Why did you decide to volunteer abroad with GVN in Ghana?
Matthew: GVN came highly recommended by another volunteer agency that I had some contact with. Their website was inviting and engaging. It answered many of my questions and helped me narrow my choices down. I wanted to go to Africa and teach -- through their website, Ghana became a suitable match for me.
Ten years from now, what’s the one thing you think you’ll remember from the trip?
Matthew: 10 years from now? Well, there are certain "legacies" I helped create during my tenure. One is a toilet facility that they installed a plaque on. How many people can say that they have building with their name on it -- especially a series of 12 toilets! On a serious note, as a pulpit rabbi, the connection I made with the headmaster/Pastor in PramPram Ghana will be the most sustainable. He is coming to the USA in 2014 as a guest of the congregation. Our synagogue will continue to send materials to the BethEl school. I hope that in 10 years, that relationship will thrive!
What's something interesting about Ghana that the average person doesn't know?
Matthew: Ghana is a highly developed African country. In the capital of Accra, one can find a western flair. In the rural areas, you find people who are gracious and welcoming as well as incredibly proud. While this trip was eye opening, what I found there was joy -- pride in a simple life and an embrace for who I am, not what I brought with me... Also, West African cuisine was down-right awesome. I love Banku and Fufu!
Where would you most like to travel to next?
Matthew: I want to go back to Ghana, but this time with my family. I want my wife and 3 children to experience the majesty of the country. Since one of my children aspires to teach, these experiences would be ideal. Another one of my children is involved with occupational therapy, and his skills are so very much needed there. My 3rd child is my 15 year old daughter, and I would like her to see the ability to engage life without a sense of materialism as she contributes to making a better world. Now, I went to Ghana for my 50th birthday, so perhaps Vietnam for my 60th?
How has this experience impacted your future? (Personally, professionally, etc)
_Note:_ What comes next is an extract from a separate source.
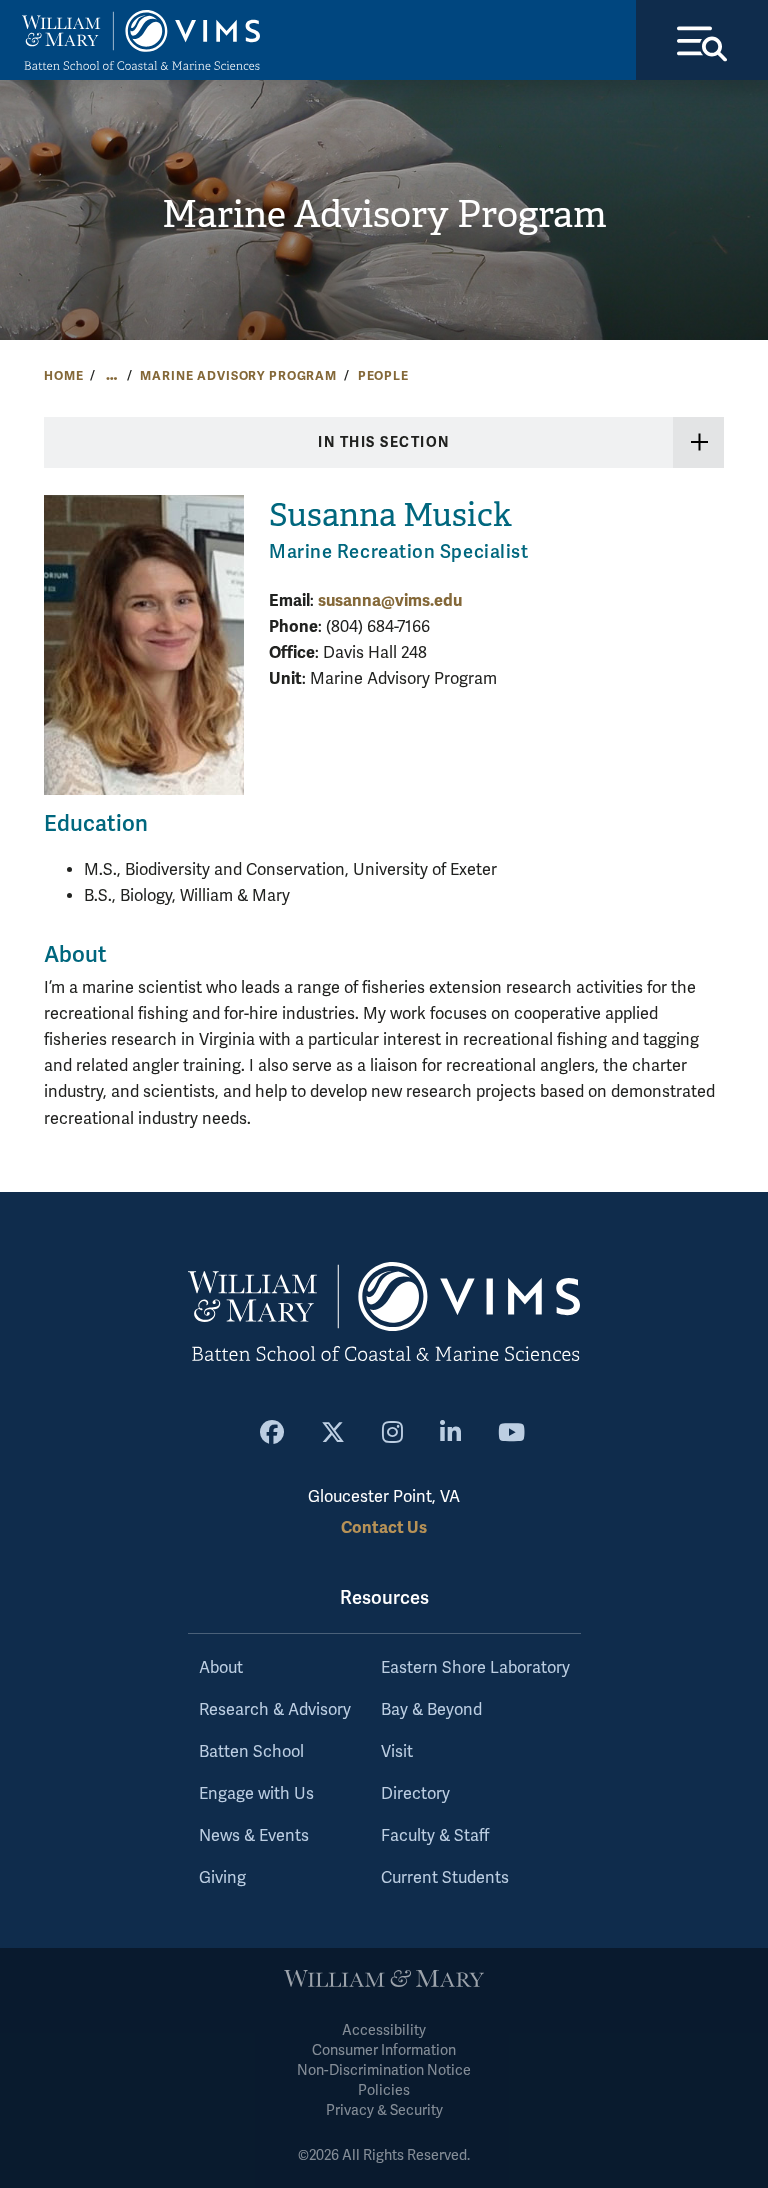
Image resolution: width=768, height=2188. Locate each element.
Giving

Matthew: As a pulpit rabbi, I talk the talk about living by religious values. While in Ghana, I was able to apply those values into reality. What I discovered was a wholeness to my soul that was lost over the years of doing my job, not living by my values. I have become an advocate for many African causes because those voices that advocate are rare and far between in North America. I can't dance any African dances, but I am learning to cook some African dishes, as well as reading up on my African history and culture (which were highly overlooked throughout my education).